↓

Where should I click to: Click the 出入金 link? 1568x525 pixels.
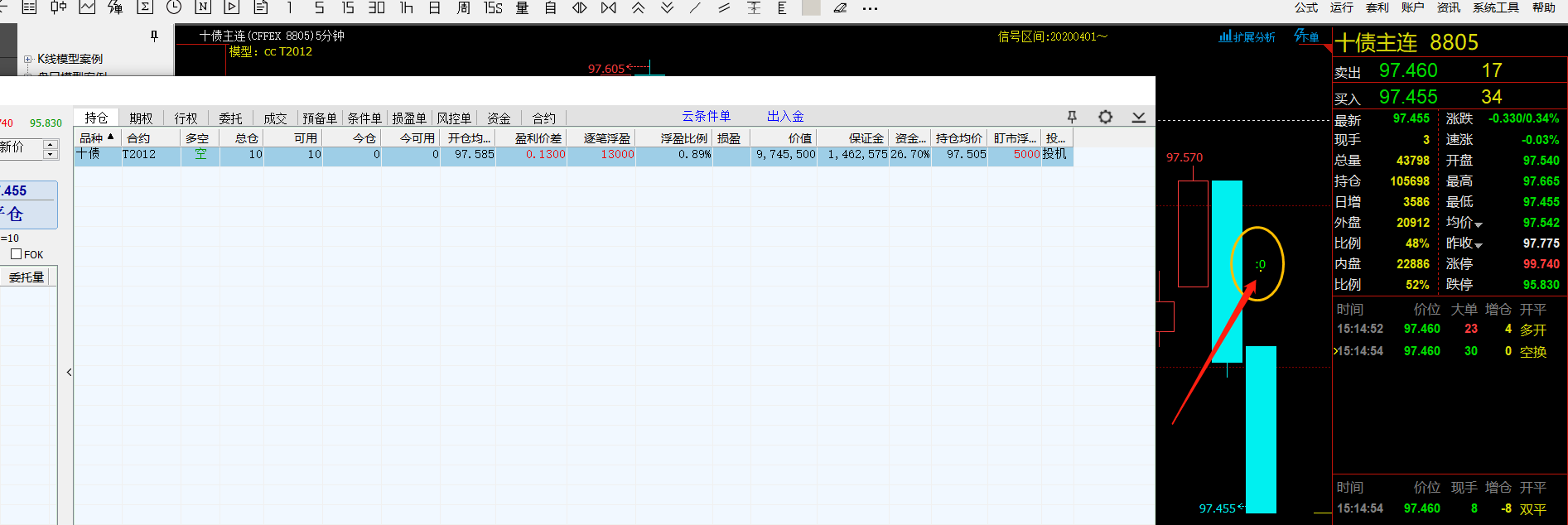[x=785, y=117]
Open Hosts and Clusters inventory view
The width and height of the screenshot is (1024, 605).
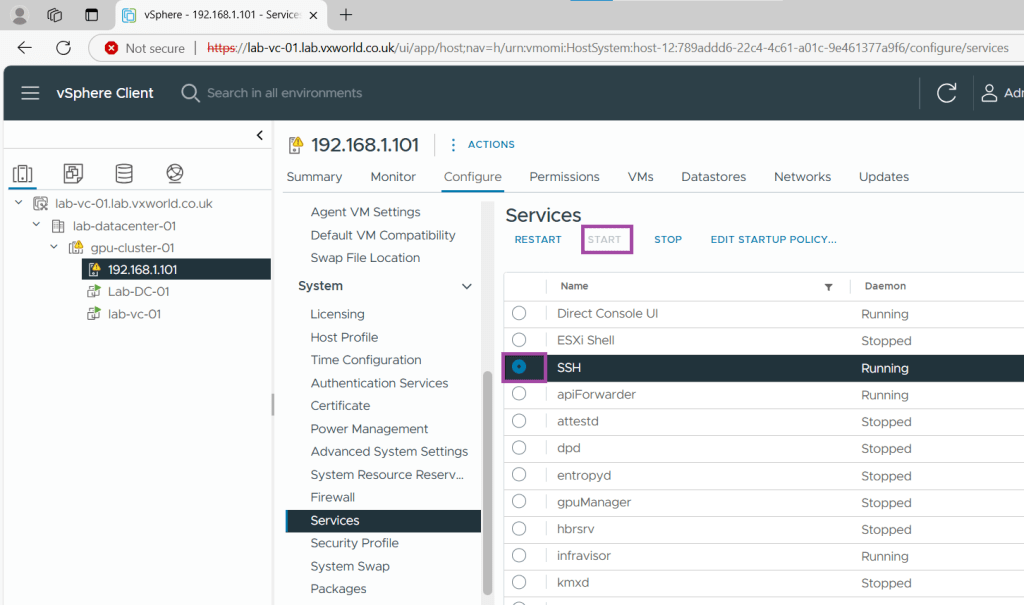(x=22, y=174)
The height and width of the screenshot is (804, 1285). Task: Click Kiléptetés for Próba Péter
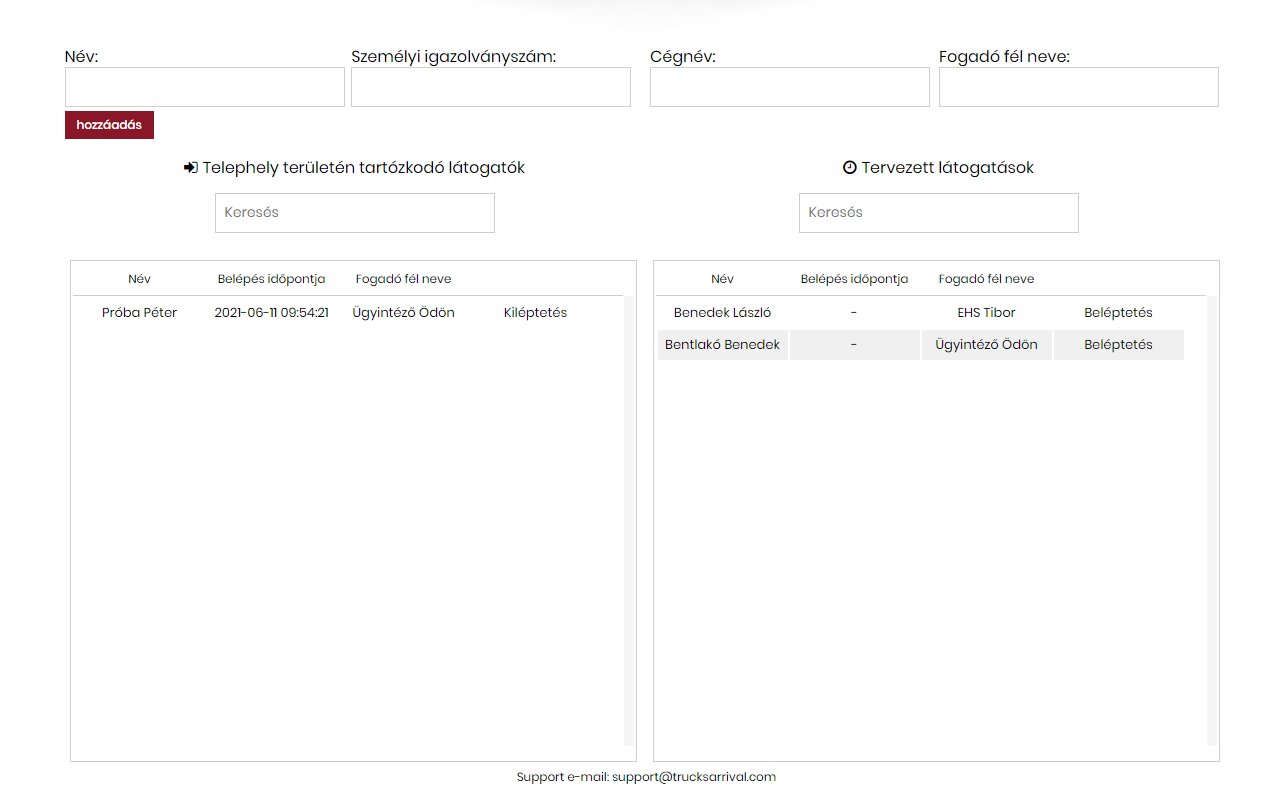[535, 313]
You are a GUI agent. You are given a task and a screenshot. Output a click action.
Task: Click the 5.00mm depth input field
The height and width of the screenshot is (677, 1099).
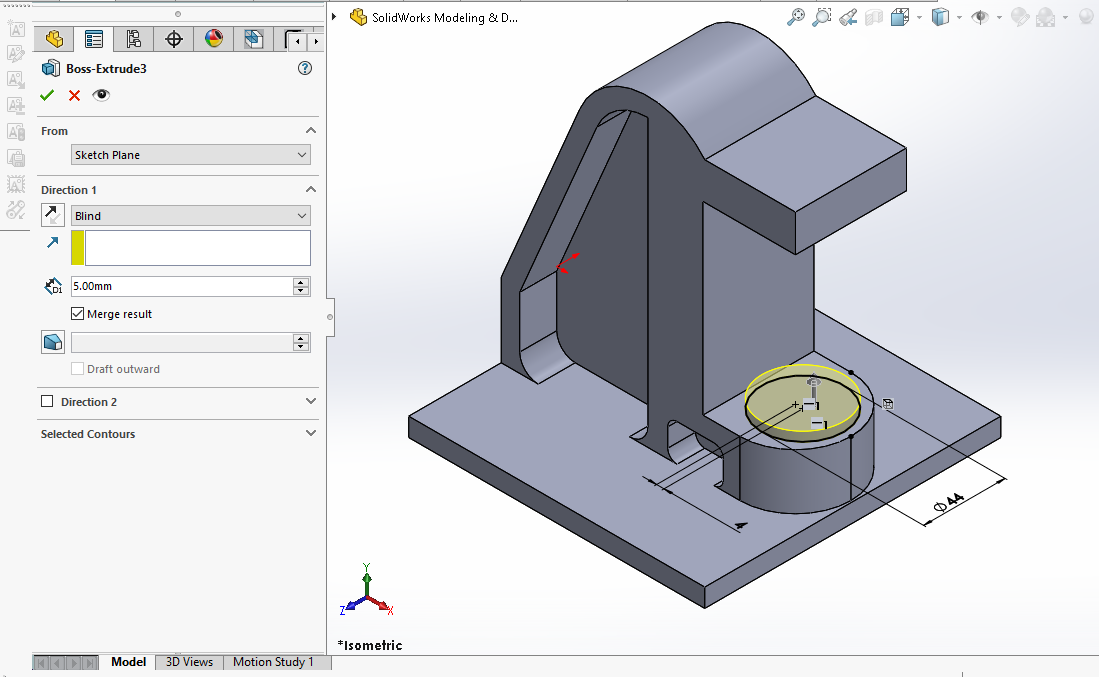click(x=180, y=286)
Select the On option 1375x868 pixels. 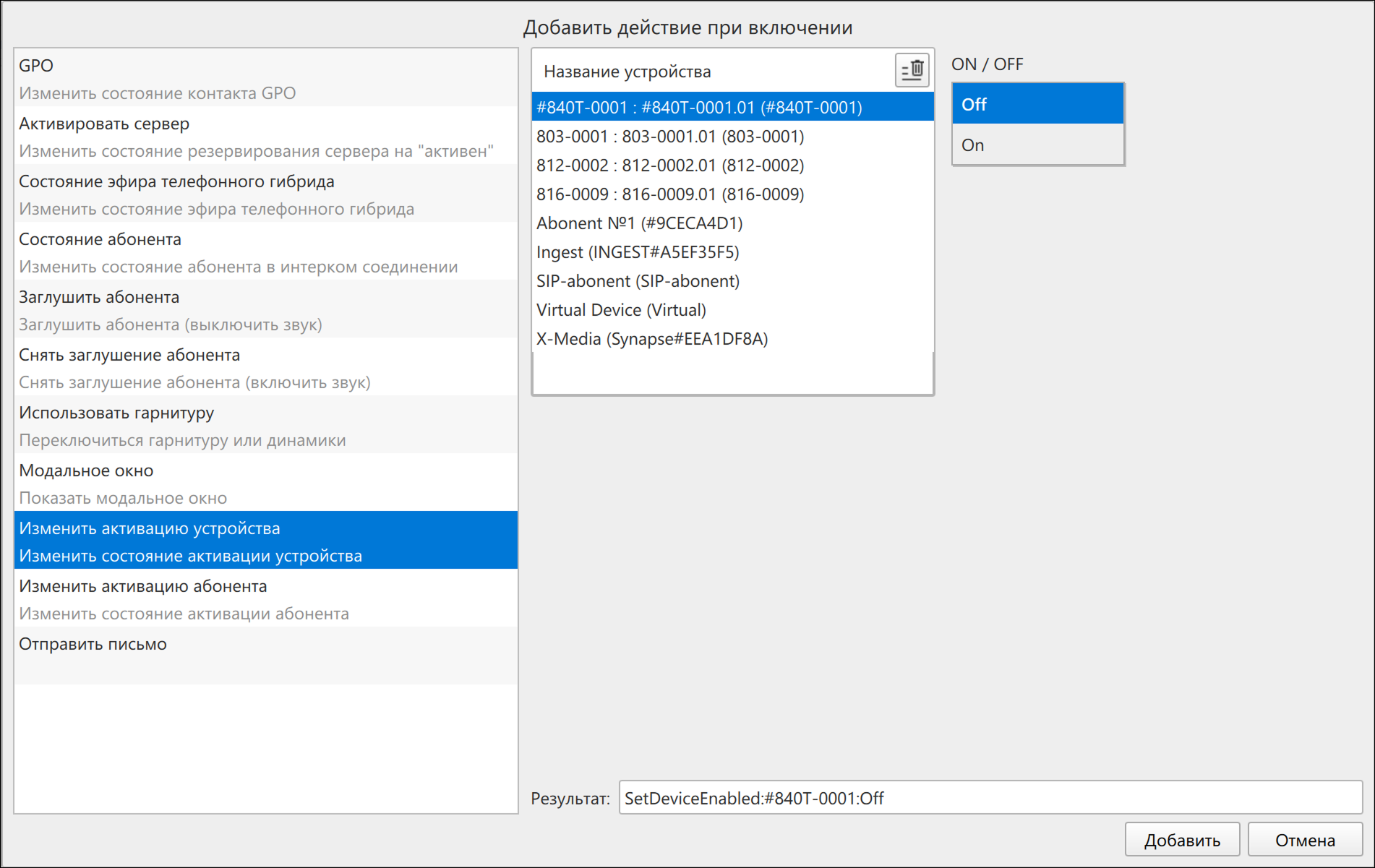tap(1037, 145)
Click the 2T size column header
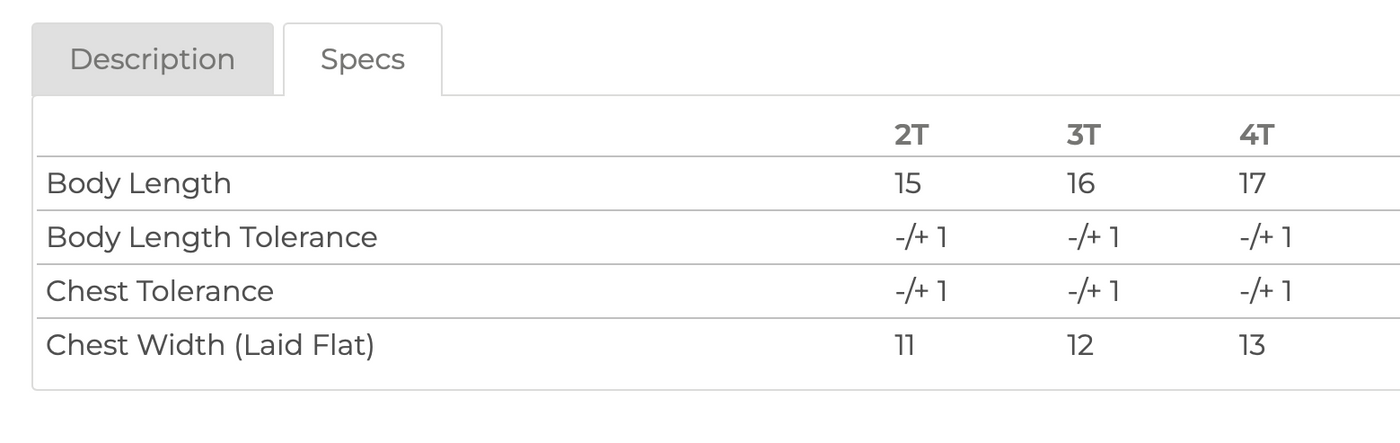This screenshot has height=443, width=1400. (x=911, y=135)
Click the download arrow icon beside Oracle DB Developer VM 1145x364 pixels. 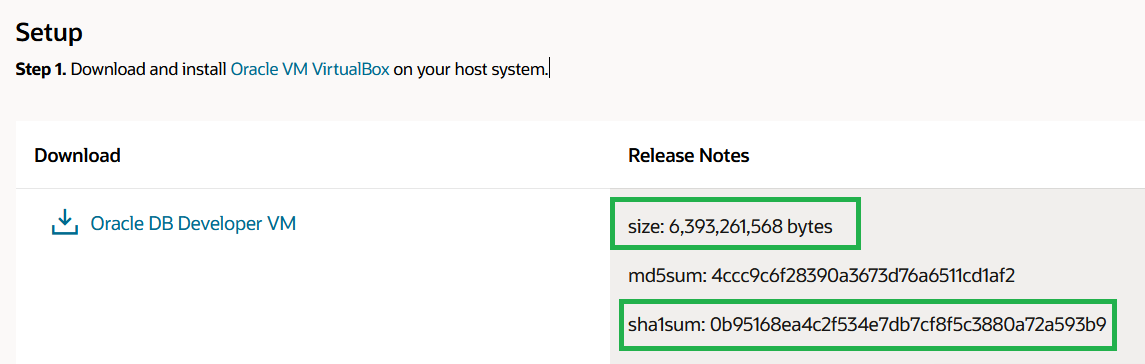(64, 222)
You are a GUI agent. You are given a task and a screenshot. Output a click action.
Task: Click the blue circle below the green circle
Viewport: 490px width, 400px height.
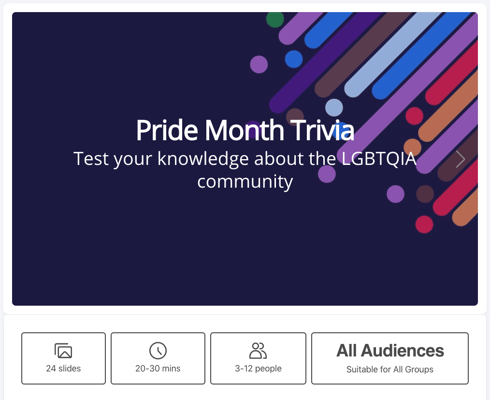[x=294, y=59]
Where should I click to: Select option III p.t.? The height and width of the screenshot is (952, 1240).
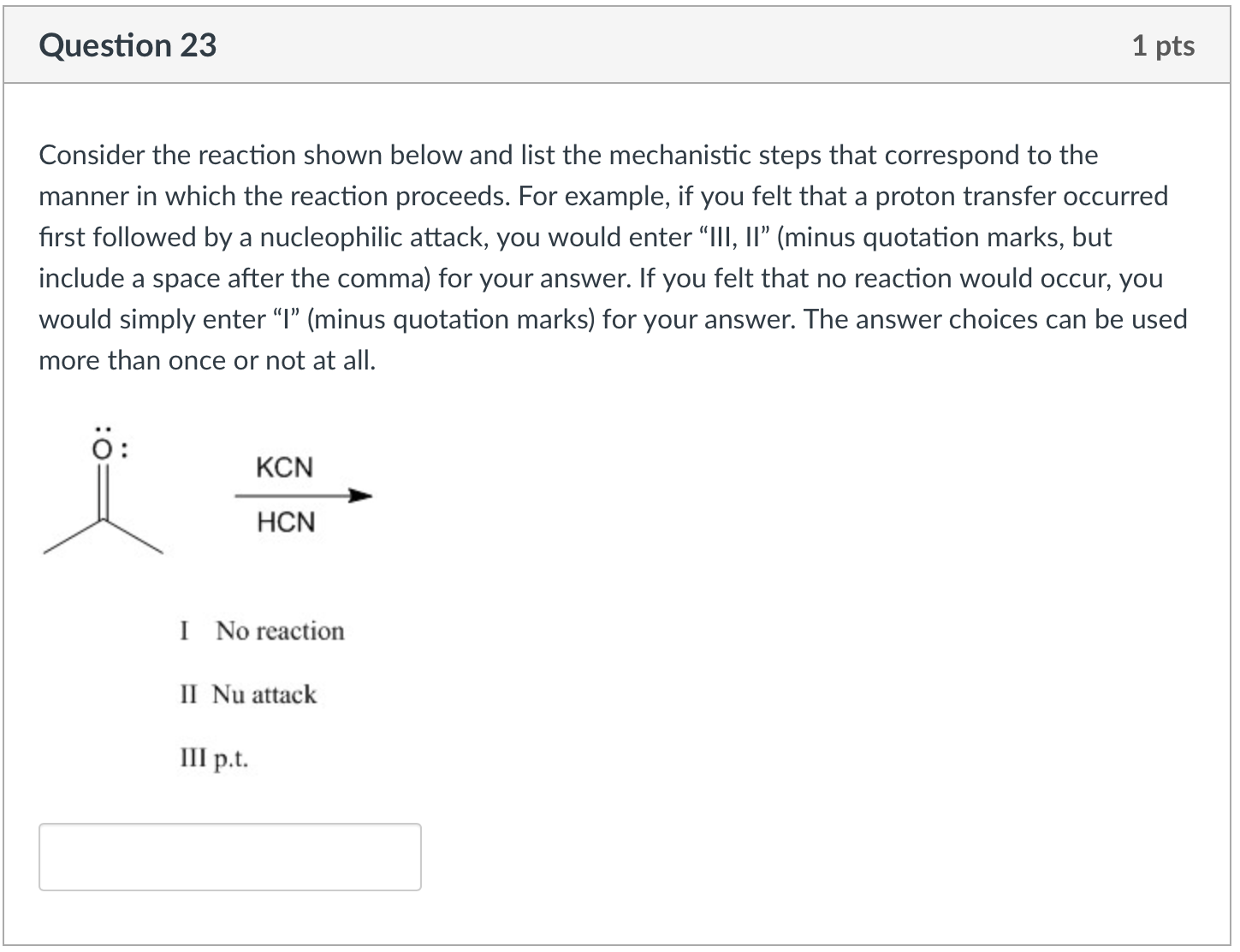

↑

▶ [Task goal] Starting at the first line of the material above and ending with the line that contains "Task: Click the 5.00mm depth input field", reproduce every line exactly, and leave out the pictures.

▶ [Response to this exercise]
Where should I click to: Click the 出入金 link? 1568x525 pixels.
[x=785, y=117]
Open Hosts and Clusters inventory view
The width and height of the screenshot is (1024, 605).
(x=22, y=174)
The height and width of the screenshot is (804, 1285). Task: Click Kiléptetés for Próba Péter
[535, 313]
You are a GUI agent. You are given a task and a screenshot. Output a click action.
Task: Click the 5.00mm depth input field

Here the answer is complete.